Lines listed in a dataset:

(begin)

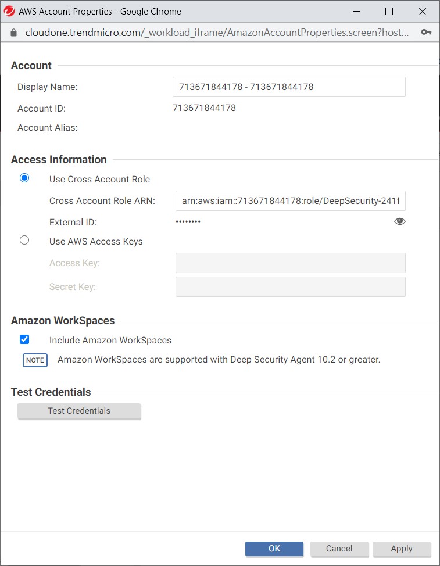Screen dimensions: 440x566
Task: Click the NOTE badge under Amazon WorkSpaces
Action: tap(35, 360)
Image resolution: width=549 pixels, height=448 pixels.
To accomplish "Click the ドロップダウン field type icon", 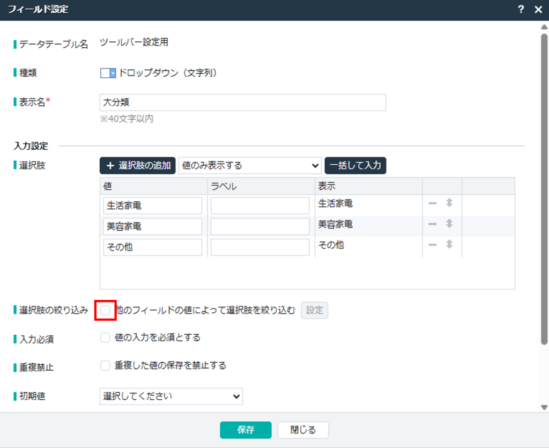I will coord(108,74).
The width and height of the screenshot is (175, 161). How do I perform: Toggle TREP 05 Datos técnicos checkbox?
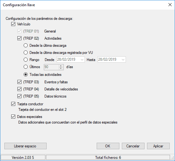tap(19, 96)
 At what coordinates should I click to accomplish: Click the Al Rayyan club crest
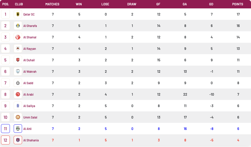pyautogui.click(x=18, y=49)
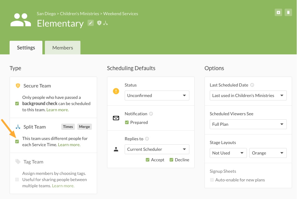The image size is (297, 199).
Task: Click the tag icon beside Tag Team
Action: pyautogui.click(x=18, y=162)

(end)

=== The task ===
Copy the lines above verbatim, starting at the line that contains "The width and" and ending with the final line, and omit the pictures.

=== Finished answer ===
The width and height of the screenshot is (175, 161). How do I perform: Toggle TREP 05 Datos técnicos checkbox?
tap(19, 96)
 At what coordinates should I click to accomplish: Click the Al Rayyan club crest
pyautogui.click(x=18, y=49)
The image size is (297, 199).
Task: Click the tag icon beside Tag Team
Action: pyautogui.click(x=18, y=162)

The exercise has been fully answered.